The drug impacts these dysfunctional mitochondria by penetrating the outer mitochondrial membrane and targeting cardiolipin, a lipid critical to keeping cells alive and functioning.

In preclinical studies, the drug improved cellular levels of ATP and lowered reactive oxygen species levels. In one experiment with old and young mice, it was shown that the mitochondria of old mice reached nearly the same level of ATP production as the young mice one hour after receiving the drug. There was no effect in the young mice.

Conley, who is the Co-Director of the Translational Center for Metabolic Imaging and a professor at the University of Washington, has been studying muscles for more than 25 years. His lab focuses on developing in vivo diagnostic tools to study how muscles work.

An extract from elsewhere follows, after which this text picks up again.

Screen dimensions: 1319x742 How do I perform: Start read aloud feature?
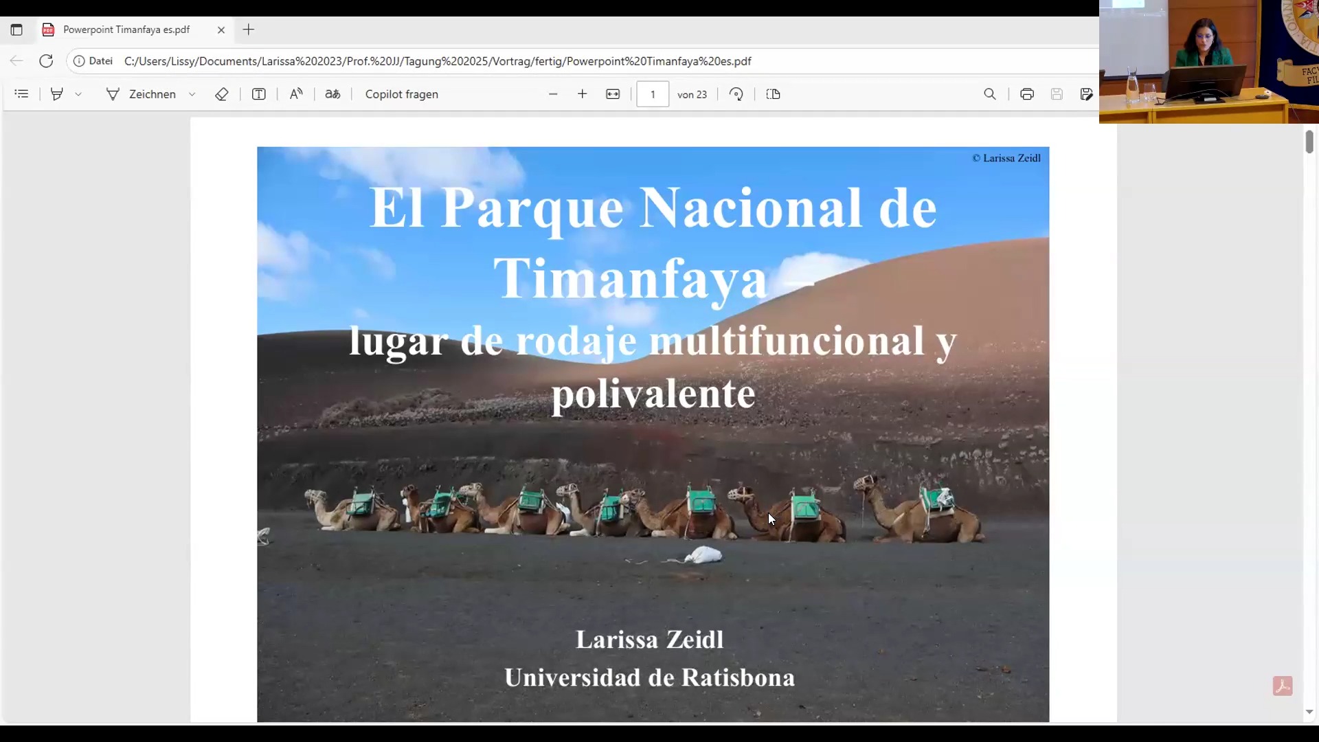[296, 94]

He also studies how muscles stop working, which led to doing interventions and treatments.

Conley partnered with the Institute of Translational Health Science’s Research Coordination Center to recruit 40 participants aged 65 to 85 for this double-blind, placebo-controlled study.

You need someone who is really on top of data entry, recruitment, scheduling, adhering to protocols, and taking care of samples. It’s a big job.

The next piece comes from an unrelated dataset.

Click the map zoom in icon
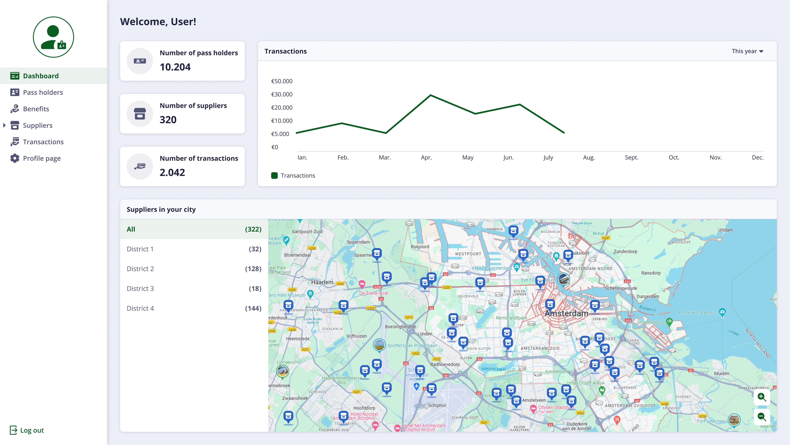790x445 pixels. [761, 397]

Working with ITHS Research Coordinator Chessa Goss has been “absolutely invaluable,” Conley said. “This [study] is overseen by the FDA, and they are extraordinarily picky, as you want them to be,” he added. “So you need someone who is really on top of data entry, recruitment, scheduling, adhering to protocols, and taking care of samples. It’s a big job.”

The ITHS Clinical Research Center assisted with protocol implementation and administered the intravenous infusion of the drug or the placebo. Having a staff experienced in clinical studies and adhering to research protocol was beneficial, Conley said.

To measure the effects, Conley begins by quantifying how much ATP and other metabolites that are critical to mitochondrial function is in the participant’s muscle using magnetic resonance spectroscopy. Participants then do an exercise test that increases the energetic demand, and Conley monitors the speed of recovery. The faster the recovery, the higher the mitochondrial capacity.

Conley believes this drug will have applications in a wide range of diseases. It is currently in multiple Phase 1 and 2 clinical studies for a variety of diseases, including cardiovascular diseases, kidney failure, and mitochondrial myopathy.

“This could really be a game changer for a lot of debilitating maladies that end people’s quality of life,” Conley said. “Yes, you want them to live. But you want them to live well.”